My friends have been telling me about this very popular creepypasta called "Sonic.exe". I love creepypastas, but I've never read Sonic.exe before. So I went to the Creepypasta Wiki, and to my surprise, they didn't have it. It was deleted by an administrator for "quality" reasons.

I contacted Tom himself about this, and he said in a weird voice: "K-kyle..." I asked Tom if Kyle was a Sonic fan and he said "No..." I did some research on Kyle and discovered he had a wikia account. I jumped off my PC and checked the mail, because my Sunny D spilt on my keyboard.

As I was walking towards my mailbox, a man approached me and sexually assaulted me with a rifle. I thought it was just bad luck, so I ignored it. I opened the mail box and found a copy of Super Smash Bros. Melee. (and an image that showed a bad recolor of Sonic) I thought this was very cool.

I ran back inside and popped the game in my disk. I saw the character select screen, and it showed Sonic... with blood red eyes... I freaked out and dropped my Sunny D in my lap and got a 3rd degree burn. Text appeared on the screen saying: "YOU'RE [NOT] TOO FAST FOR ME!!!!" I jumped out of the chair and emptied my kidneys.

I ran down the basement and I saw an average normal everyday plushy of Sonic... just... standing there... I said "Hello?" And the plushy laughed at me and chomped on my manhood (penis and balls). My penis was bleeding and I yelled for my dog, Dickered, for help!

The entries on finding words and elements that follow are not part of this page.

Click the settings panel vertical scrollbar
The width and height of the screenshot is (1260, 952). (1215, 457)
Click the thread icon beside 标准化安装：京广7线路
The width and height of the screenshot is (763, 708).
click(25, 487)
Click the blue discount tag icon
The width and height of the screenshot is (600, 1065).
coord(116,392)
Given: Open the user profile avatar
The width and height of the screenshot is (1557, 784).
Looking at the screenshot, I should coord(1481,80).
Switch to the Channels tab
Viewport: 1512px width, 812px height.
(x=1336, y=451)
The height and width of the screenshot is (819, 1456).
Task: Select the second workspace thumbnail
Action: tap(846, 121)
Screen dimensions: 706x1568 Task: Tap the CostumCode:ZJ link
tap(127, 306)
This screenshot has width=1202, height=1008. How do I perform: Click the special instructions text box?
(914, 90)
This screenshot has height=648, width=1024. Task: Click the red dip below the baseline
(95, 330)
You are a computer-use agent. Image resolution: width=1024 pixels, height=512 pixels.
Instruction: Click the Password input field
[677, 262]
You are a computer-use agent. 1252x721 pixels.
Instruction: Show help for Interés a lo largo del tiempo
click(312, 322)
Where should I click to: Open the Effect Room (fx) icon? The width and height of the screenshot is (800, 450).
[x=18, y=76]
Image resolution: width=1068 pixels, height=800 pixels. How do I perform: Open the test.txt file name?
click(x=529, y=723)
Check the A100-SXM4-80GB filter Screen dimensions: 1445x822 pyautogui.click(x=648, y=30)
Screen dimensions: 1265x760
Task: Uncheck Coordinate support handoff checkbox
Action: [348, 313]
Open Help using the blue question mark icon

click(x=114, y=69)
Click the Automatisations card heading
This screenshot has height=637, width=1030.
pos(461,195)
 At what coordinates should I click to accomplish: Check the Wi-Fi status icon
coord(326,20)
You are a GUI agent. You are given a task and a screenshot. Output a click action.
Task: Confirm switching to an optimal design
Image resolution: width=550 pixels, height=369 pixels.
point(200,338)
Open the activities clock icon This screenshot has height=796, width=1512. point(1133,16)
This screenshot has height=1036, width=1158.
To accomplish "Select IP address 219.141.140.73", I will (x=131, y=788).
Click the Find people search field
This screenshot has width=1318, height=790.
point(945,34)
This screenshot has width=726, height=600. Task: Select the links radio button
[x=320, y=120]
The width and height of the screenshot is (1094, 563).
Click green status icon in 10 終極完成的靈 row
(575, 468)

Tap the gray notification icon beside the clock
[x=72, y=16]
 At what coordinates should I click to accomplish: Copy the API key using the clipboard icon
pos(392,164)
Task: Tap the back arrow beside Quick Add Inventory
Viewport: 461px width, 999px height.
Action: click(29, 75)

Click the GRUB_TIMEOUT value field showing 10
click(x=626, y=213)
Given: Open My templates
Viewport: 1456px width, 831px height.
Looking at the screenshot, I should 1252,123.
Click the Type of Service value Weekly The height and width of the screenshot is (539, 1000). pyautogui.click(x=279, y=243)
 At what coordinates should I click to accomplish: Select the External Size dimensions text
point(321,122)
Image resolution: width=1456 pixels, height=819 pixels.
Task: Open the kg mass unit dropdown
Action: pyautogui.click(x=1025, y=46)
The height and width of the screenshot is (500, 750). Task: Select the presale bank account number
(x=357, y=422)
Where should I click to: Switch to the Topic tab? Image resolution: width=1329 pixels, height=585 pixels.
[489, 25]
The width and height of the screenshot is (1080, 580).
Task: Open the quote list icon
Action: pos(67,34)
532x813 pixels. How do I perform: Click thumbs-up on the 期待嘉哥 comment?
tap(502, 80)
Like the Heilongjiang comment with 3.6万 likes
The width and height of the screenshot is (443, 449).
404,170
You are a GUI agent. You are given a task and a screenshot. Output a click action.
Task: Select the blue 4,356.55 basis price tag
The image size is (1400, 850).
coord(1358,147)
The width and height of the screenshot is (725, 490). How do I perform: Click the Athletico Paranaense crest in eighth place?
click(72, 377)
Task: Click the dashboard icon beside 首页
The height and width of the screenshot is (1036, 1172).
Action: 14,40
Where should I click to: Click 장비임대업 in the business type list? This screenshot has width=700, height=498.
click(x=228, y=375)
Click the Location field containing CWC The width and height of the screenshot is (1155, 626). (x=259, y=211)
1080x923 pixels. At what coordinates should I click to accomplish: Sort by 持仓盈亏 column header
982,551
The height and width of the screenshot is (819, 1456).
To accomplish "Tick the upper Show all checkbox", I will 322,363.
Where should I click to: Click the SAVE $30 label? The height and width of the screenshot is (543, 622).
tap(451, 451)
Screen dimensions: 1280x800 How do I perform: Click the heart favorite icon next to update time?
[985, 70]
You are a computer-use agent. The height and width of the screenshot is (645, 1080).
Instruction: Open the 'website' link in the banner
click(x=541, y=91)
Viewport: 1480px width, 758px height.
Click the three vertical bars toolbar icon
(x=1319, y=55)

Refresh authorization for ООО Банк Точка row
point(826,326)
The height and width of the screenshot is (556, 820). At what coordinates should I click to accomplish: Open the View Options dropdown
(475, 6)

Dickered ran down the stairs and sure enough, Sonic kills the Sonic plushy, and WAS DRINKING MY SUNNY D! I got up and splashed penis blood on SONIC. He got a bazooka and blew up my basement (R.I.P Dickered). I ran up into my room and tripped down the stairs and Sonic spread my ass cheeks and poured Sunny D down my asshole. I kicked Sonic in the face and stabbed him with a lunch box!

I was slowly dying... because I'm allergic to Sunny D... BUT ALL OF A SUDDEN! TOM BUSTED THROUGH THE DOOR AND SEXUALLY ASSAULTED SONIC WITH A KNIFE! I showed a crucifix to Sonic, but, the crucifix didn't kill Sonic; it killed Tom.